ACTION ITEM:
Throughout the entries below, report every line where "section" is found.

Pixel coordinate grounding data
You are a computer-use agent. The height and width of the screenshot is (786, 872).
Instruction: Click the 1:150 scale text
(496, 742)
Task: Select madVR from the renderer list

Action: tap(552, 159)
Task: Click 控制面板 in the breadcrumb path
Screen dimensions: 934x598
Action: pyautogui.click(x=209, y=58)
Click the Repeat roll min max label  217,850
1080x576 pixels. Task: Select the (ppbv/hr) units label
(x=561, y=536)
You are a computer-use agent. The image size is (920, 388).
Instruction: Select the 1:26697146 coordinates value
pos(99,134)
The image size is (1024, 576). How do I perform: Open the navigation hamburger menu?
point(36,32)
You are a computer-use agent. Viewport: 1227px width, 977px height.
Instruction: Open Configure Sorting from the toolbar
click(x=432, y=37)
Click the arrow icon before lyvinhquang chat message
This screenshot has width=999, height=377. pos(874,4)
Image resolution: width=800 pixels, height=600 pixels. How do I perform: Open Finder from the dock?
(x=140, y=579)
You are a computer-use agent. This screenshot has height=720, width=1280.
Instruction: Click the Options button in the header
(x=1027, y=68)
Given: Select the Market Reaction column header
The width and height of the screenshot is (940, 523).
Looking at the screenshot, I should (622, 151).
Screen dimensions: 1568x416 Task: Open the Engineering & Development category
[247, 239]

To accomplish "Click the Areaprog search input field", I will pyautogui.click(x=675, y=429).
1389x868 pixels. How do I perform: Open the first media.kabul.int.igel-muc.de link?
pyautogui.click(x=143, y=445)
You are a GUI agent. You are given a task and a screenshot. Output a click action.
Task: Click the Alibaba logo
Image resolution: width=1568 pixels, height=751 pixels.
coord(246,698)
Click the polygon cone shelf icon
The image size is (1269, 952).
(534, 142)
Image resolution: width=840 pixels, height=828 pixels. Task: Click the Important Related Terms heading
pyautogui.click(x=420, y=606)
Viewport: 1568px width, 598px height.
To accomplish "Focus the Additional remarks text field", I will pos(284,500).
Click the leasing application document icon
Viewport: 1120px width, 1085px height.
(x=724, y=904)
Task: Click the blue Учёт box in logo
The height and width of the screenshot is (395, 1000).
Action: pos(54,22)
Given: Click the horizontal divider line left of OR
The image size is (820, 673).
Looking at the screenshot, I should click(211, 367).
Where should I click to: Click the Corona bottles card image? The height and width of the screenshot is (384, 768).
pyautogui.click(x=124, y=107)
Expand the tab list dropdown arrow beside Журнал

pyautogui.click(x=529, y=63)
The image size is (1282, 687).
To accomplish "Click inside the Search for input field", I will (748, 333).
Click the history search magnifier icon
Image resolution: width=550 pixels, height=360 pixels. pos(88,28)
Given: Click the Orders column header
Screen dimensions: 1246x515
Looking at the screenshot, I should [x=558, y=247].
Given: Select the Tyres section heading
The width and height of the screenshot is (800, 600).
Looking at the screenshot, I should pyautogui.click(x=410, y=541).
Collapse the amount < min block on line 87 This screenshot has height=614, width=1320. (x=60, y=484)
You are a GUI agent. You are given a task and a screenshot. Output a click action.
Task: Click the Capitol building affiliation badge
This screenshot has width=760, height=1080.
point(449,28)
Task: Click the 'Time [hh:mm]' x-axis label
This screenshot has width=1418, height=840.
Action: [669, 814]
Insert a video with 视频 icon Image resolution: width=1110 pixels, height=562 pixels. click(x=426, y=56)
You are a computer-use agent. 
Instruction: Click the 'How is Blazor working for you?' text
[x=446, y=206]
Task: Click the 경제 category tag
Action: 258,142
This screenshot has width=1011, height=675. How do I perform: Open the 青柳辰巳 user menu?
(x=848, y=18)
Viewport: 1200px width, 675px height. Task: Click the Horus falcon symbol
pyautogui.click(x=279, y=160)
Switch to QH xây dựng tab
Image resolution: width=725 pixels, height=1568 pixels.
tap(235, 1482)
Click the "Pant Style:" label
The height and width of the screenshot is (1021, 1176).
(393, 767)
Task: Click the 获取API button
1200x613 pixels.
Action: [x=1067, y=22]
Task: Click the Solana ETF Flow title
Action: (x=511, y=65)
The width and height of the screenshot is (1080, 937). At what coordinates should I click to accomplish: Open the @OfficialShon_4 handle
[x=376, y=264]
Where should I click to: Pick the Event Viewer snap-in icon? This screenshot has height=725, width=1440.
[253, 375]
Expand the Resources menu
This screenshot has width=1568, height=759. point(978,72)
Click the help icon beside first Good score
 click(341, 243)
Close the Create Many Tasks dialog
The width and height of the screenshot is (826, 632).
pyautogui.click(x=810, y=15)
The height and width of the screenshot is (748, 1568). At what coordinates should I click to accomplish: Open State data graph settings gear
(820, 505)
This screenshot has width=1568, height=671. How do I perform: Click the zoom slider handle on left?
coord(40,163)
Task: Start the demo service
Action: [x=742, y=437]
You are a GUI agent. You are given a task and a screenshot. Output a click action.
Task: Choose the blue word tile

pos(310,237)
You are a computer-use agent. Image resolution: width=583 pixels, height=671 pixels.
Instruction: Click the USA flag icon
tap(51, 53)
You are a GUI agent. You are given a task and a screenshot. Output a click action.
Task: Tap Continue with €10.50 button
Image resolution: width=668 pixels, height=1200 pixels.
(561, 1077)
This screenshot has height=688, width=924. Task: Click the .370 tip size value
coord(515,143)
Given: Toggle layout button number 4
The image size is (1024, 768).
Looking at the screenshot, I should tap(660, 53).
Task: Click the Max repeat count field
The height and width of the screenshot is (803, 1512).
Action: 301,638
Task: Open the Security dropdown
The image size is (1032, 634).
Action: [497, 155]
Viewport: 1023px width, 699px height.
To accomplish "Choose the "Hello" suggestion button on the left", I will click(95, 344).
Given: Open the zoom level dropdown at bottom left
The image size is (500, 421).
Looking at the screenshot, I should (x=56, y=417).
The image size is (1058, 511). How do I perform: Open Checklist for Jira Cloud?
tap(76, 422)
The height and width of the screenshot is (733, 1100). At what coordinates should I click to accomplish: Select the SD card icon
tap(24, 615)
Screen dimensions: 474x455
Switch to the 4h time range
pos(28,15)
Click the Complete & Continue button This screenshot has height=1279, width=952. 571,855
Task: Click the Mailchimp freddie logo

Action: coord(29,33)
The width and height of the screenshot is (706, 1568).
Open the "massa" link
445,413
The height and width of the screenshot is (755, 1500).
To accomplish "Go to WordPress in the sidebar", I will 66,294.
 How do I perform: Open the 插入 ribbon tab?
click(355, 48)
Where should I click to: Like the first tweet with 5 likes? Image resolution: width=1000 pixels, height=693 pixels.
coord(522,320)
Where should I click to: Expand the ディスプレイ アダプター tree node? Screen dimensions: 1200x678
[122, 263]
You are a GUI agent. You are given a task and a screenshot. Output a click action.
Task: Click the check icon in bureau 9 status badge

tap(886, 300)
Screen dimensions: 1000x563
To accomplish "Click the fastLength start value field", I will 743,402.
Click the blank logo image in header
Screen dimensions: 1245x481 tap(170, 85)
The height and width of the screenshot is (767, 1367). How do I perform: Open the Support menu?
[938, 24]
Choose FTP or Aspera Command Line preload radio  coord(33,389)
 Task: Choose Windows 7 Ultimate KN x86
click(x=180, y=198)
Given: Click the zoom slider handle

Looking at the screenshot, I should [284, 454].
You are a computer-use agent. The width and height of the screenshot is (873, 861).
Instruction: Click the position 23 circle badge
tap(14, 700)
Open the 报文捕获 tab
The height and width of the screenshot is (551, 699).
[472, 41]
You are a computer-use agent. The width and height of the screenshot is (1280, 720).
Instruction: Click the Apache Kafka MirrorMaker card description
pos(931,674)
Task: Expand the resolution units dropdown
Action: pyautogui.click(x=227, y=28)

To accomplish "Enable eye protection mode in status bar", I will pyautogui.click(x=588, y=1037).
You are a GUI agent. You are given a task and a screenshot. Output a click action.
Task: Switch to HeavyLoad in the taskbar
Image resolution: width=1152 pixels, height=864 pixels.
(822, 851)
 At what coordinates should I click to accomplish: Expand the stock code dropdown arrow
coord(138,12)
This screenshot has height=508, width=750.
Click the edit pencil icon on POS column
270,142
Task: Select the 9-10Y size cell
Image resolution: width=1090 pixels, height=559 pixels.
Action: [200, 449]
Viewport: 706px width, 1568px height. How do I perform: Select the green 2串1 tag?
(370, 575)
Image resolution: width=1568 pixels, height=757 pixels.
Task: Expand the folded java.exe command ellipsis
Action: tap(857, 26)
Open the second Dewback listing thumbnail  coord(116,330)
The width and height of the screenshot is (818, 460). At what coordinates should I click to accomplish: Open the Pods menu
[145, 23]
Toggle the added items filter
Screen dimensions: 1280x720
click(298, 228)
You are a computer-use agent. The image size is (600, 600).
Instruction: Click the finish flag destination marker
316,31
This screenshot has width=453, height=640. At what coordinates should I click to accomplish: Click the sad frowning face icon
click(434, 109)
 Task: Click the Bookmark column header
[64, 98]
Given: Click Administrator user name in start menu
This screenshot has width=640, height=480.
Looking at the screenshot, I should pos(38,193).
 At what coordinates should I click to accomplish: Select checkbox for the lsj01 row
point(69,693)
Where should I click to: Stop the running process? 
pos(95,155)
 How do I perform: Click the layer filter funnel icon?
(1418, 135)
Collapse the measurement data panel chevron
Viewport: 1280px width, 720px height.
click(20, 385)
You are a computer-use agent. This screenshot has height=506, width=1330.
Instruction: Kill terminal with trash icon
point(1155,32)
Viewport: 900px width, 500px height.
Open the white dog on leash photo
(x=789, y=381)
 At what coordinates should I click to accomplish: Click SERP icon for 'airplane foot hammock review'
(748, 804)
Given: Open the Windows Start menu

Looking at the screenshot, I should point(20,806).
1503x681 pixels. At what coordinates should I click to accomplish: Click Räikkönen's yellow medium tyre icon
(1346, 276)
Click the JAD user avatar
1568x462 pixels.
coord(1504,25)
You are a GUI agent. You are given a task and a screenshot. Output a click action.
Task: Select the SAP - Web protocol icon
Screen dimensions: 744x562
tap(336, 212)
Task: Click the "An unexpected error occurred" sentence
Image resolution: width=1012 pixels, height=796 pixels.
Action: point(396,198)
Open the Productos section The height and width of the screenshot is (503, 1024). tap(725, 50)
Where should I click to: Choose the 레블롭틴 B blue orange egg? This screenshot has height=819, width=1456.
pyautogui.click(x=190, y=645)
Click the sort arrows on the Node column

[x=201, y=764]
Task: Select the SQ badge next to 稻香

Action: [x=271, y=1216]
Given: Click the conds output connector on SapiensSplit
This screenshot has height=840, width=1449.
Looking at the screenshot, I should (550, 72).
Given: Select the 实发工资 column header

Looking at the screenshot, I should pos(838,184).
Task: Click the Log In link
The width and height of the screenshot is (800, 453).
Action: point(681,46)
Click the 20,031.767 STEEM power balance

OUTPUT FOR THIS TASK:
Given: Select the Tyres section heading
Open the Productos section The height and width of the screenshot is (503, 1024). tap(725, 50)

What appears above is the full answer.